▸ **DIRECTION**: Write the next part of the explanation of which equations are identities, starting right after its final sentence.

Let's go through each option and simplify the equation to see if it qualifies as an identity:
a. 8 - (5x + 2) = -5x - 6
To simplify this equation, we distribute the negative sign inside the parentheses:
8 - 5x - 2 = -5x - 6
6 - 5x = -5x - 6
Here, we can see that the variable terms on both sides (-5x and -5x) cancel each other out.
6 = -6
This is a contradiction, which means that this equation is not an identity.
b. 7z + 10 - z = 8z - 2(z - 5)
To simplify this equation, we distribute the negative sign before the parentheses:
7z + 10 - z = 8z - 2z + 10
Combine like terms:
6z + 10 = 6z + 10
Here, we can see that both sides of the equation are equal, regardless of the value of z. This equation is an identity.

Saved data entries
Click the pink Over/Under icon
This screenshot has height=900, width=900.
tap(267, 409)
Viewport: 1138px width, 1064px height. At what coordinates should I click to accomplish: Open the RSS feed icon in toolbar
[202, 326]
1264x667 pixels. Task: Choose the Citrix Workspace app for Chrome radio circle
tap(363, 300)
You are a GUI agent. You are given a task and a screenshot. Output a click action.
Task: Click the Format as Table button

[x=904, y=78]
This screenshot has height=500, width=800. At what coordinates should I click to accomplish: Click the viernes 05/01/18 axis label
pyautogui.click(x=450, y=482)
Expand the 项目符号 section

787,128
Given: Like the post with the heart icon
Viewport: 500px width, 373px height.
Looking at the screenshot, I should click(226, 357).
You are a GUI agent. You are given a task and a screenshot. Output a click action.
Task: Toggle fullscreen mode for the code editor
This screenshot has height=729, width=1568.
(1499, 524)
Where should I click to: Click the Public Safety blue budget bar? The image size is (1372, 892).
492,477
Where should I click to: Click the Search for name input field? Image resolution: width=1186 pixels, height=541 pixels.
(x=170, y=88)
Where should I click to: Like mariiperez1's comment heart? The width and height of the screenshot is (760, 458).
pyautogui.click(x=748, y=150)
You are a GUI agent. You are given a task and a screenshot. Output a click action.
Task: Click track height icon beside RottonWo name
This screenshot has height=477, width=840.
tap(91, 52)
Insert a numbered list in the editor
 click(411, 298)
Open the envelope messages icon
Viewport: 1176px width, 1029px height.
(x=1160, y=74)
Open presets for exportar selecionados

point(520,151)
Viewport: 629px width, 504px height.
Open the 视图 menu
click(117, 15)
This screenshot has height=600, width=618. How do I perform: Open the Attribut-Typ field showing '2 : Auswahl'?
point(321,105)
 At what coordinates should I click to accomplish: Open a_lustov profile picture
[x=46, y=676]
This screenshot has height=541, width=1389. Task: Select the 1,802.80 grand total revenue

▸ **ANSWER TO THE PROBLEM**:
c. 8m - 4 = 5m + 8 - m
To simplify this equation, we combine the m terms:
8m - 4 = 4m + 8
Subtract 4m from both sides:
8m - 4m - 4 = 4m - 4m + 8
4m - 4 = 8
We can see here that this equation is not an identity since it depends on the value of m.
d. 6y + 5 = 6y - 5
To simplify this equation, we subtract 6y from both sides:
6y + 5 - 6y = 6y - 5 - 6y
5 = -5
This is a contradiction, and therefore, this equation is not an identity.
In conclusion, the equation b. 7z + 10 - z = 8z - 2(z - 5) is the only identity among the given options.